On Fri, Feb 13, 2026 at 09:28:46AM +0800, Coiby Xu wrote:
> EVM and other LSMs need the ability to query the secure boot status of
> the system, without directly calling the IMA arch_ima_get_secureboot
> function. Refactor the secure boot status check into a general function
> named arch_get_secureboot.
> 
> Reported-and-suggested-by: Mimi Zohar <zohar@linux.ibm.com>
> Suggested-by: Roberto Sassu <roberto.sassu@huawei.com>
> Signed-off-by: Coiby Xu <coxu@redhat.com>
> ---
>  MAINTAINERS                                   |  1 +
>  arch/powerpc/kernel/ima_arch.c                |  5 --
>  arch/powerpc/kernel/secure_boot.c             |  6 ++
>  arch/s390/kernel/ima_arch.c                   |  6 --
>  arch/s390/kernel/ipl.c                        |  5 ++
>  arch/x86/include/asm/efi.h                    |  4 +-
>  arch/x86/platform/efi/efi.c                   |  2 +-
>  include/linux/ima.h                           |  7 +--
>  include/linux/secure_boot.h                   | 19 +++++++
>  security/integrity/Makefile                   |  3 +-
>  security/integrity/efi_secureboot.c           | 56 +++++++++++++++++++
>  security/integrity/ima/ima_appraise.c         |  2 +-
>  security/integrity/ima/ima_efi.c              | 47 +---------------
>  security/integrity/ima/ima_main.c             |  3 +-
>  security/integrity/integrity.h                |  1 +
>  security/integrity/platform_certs/load_uefi.c |  2 +-
>  security/integrity/secure_boot.c              | 16 ++++++
>  17 files changed, 115 insertions(+), 70 deletions(-)
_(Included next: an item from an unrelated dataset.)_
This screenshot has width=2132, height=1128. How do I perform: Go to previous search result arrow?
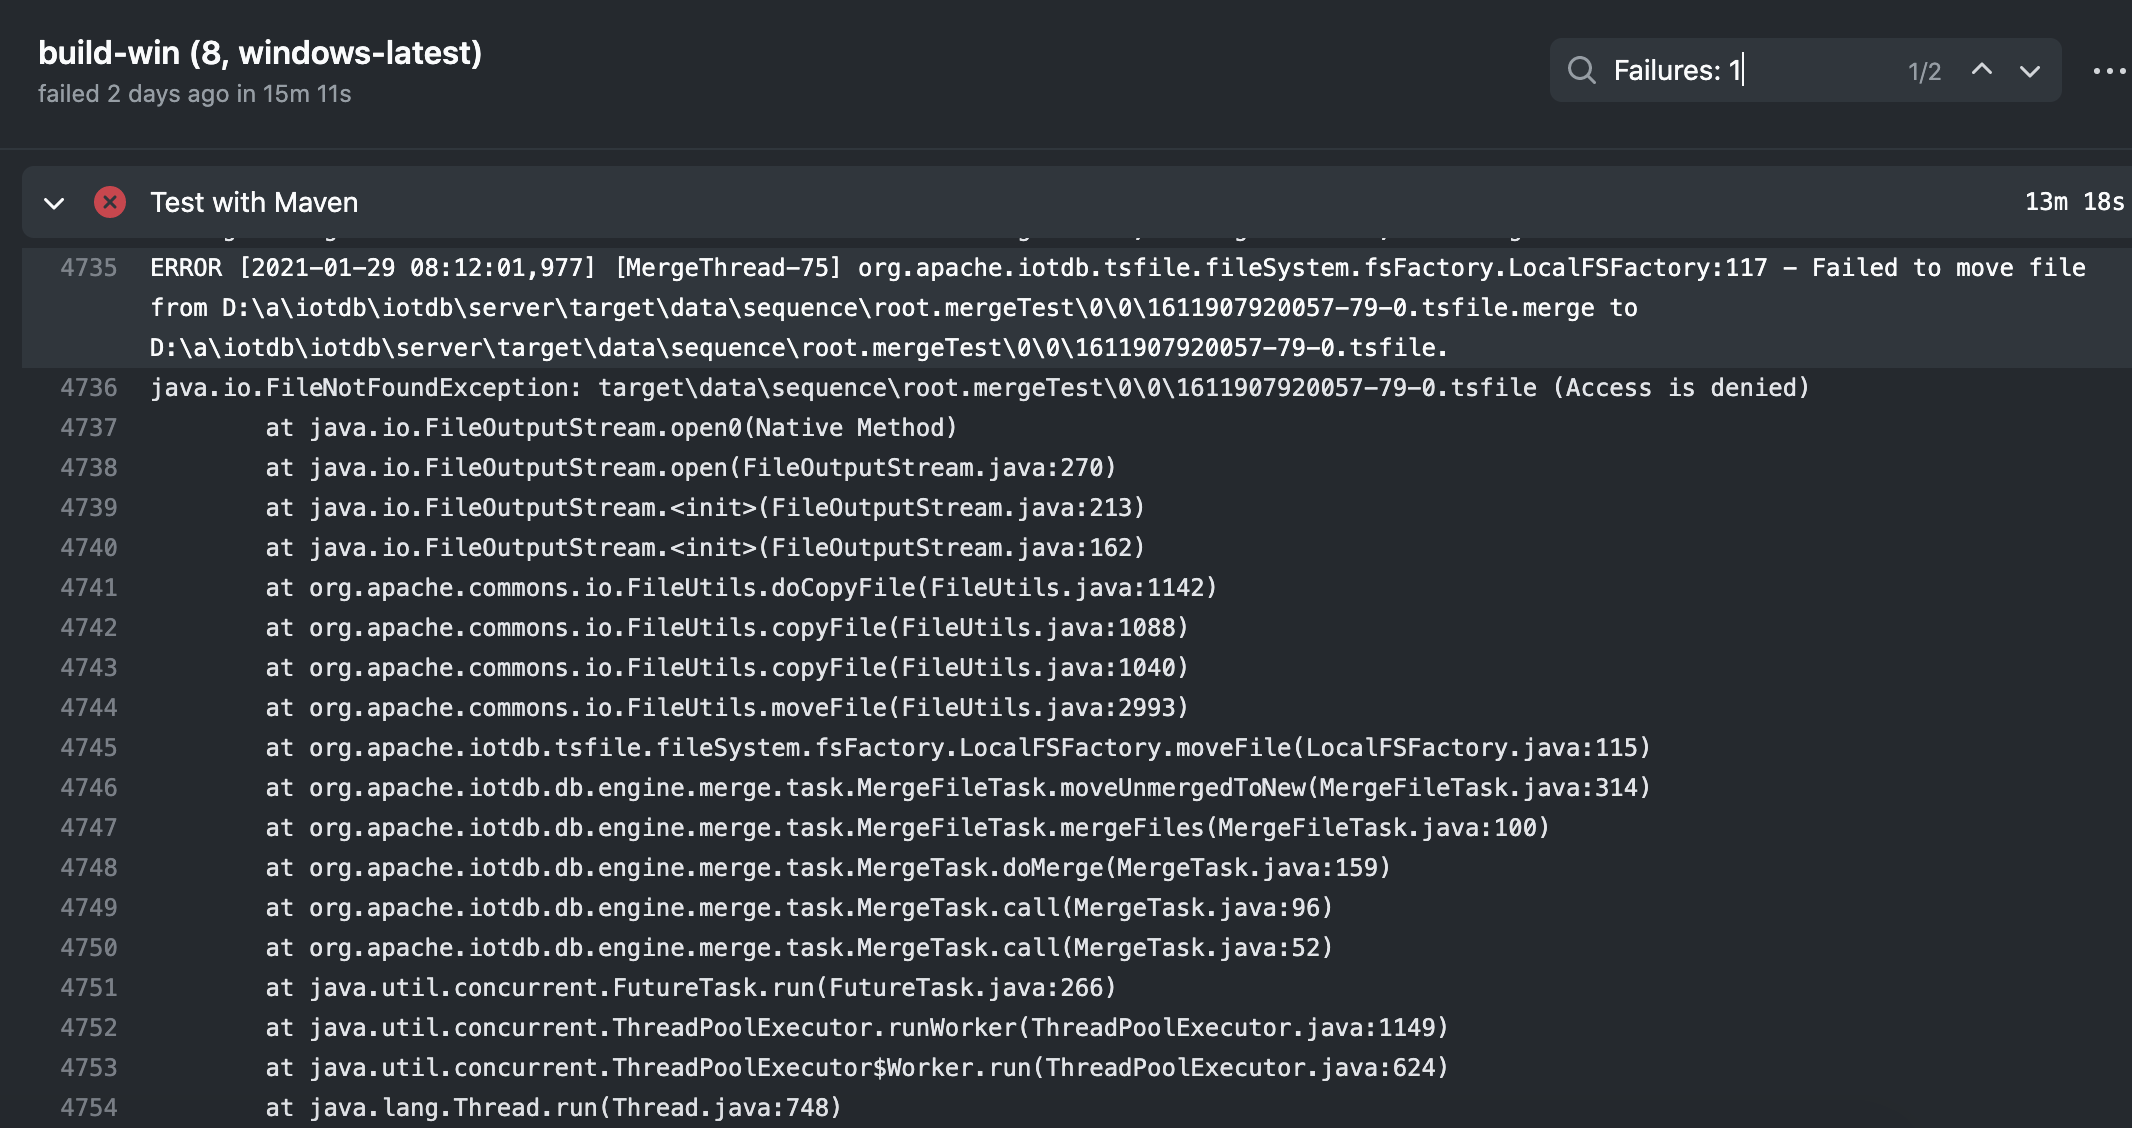coord(1981,70)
>  create mode 100644 include/linux/secure_boot.h
>  create mode 100644 security/integrity/efi_secureboot.c
>  create mode 100644 security/integrity/secure_boot.c

This triggers a warning on s390:

arch/s390/kernel/ipl.c:2507:6: warning: no previous prototype for ‘arch_get_secureboot’ [-Wmissing-prototypes]
 2507 | bool arch_get_secureboot(void)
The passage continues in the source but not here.